The primary elements of Kinesis are:

  • Gold & Silver — The primary currencies offering allocated 1:1 title to physical gold & silver — the greatest stable and definable stores of value for use in commercial and private transactions and investment.
  • Yield — A perpetually recurring yield generated from economic activity, not from debt based interest like fiat currency — providing definable value via Net Present Value (NPV) calculations for use in commercial, institutional and retail investment.
  • Cryptocurrency technology — can only be enhanced.
  • Blockchain peer-to-peer decentralised distributed ledger technology — blockchain may become obsolete, but distributed ledger technology can only be enhanced.

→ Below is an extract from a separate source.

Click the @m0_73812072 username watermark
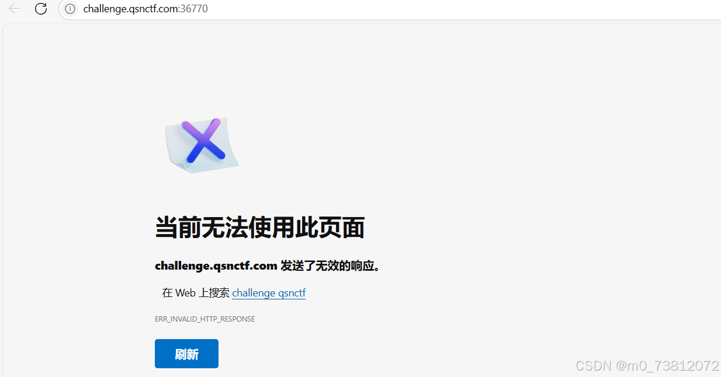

Kinesis can never be destroyed as these elements will never go away, never be valueless and can only be enhanced. Nothing can take away intrinsic asset value and the value of future cash flows, and technology will only ever be enhanced. Gold and silver have survived the greatest test of all, time, and so too will Kinesis.

Other cryptocurrencies with value determined by the anonymous decentralised blockchain payment capabilities and their controlled supply scarcity are all at risk of losing value as their initial founding value proposition is diluted by others coming into the market with enhanced solutions. This is evidenced by Bitcoins’ dominance continuing to fall and has been witnessed in many other industries and markets throughout history as competitors rise.

A major contributing factor to the volatility in cryptocurrencies is that they are impossible to value. By intrinsically backing a currency, hence back-stopping the value and defining the risk, and then placing a yield on it, hence defining the return and providing superior value, then a currency which is safe, stable and rewarding is created with a highly attractive investment risk/return ratio attached. This form of currency has necessary real-world application in both commerce and private transactions, along with attracting capital from institutional and retail investors and savers.